There is a time and a place for the emphatic “baby,” and the deeply emotional, heartfelt discussion about who we want to be in this world. But daily? If your house is like mine in the mornings…well, we are all just trying to find socks, pack vegetarian lunches, get ALL THE RIGHT PAPERS in ALL THE CORRECT FOLDERS, and mostly just make sure that nobody still has ketchup in their hair from dinner last night. (Note: they do). But that doesn’t mean we can’t get in a good word before everyone rushes out the door.

Here are 10 simple things you can say to your busy family as everyone leaves for the day, or as they bail out in the car line. The short-but-sweet ones, delivered on a daily basis, can add up to a lifetime of purpose, belonging and connectedness. No pressure–one per day will suffice!

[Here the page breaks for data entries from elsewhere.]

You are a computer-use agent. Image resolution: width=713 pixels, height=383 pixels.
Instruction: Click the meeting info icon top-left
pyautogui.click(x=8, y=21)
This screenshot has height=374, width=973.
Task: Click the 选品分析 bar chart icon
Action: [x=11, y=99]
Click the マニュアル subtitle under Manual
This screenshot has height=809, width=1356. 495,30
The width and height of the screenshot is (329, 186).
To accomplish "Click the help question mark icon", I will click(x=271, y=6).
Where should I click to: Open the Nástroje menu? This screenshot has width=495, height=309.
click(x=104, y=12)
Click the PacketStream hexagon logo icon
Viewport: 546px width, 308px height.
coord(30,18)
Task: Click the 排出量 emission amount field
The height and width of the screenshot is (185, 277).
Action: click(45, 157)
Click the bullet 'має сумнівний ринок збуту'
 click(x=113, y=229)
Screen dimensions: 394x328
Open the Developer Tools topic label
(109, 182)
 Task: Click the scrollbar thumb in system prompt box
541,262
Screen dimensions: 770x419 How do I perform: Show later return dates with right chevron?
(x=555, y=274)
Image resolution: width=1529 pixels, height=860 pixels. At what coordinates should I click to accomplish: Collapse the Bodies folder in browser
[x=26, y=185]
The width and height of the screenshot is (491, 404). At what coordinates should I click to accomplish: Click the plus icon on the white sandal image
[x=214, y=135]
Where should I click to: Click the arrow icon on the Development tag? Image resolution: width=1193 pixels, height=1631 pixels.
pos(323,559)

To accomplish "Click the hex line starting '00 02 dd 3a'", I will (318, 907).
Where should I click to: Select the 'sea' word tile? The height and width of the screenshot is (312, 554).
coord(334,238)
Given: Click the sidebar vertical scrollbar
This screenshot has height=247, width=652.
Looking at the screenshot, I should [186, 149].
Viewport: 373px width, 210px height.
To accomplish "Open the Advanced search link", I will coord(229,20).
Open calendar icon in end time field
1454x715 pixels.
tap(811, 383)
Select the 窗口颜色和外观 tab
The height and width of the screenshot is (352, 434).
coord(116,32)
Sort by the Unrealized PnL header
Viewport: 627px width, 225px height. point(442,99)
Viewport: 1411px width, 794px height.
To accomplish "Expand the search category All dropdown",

  1. Be a good helper today. This is something I started saying in my son’s 2nd year of preschool. This child has loved to clean, cook, and put away groceries since he was about 18 months old. But suddenly, around the time he turned 5, he stopped helping with clean-up at school. His teachers said this is the age when kids start to get really social, so he was too busy talking to friends (Lord, that boy is a talker) and playing… so when they said “Clean up time,” he just kept rolling. We talked at home about how being in a family OR in a class means that we all help each other and we all have jobs to do. So every day when he hopped out of the car, I started saying “Please be a good clean-up helper today.”

Now that my kids are in Kindergarten and 2nd grade, I have morphed that to a simpler “be a good helper today,” which has broader implications. It might mean helping the teacher with a special job, helping a friend who has something to carry, or helping a new kid find the gym. Kids are pretty sharp, so we don’t have to over-explain what “helper” can mean in any given moment.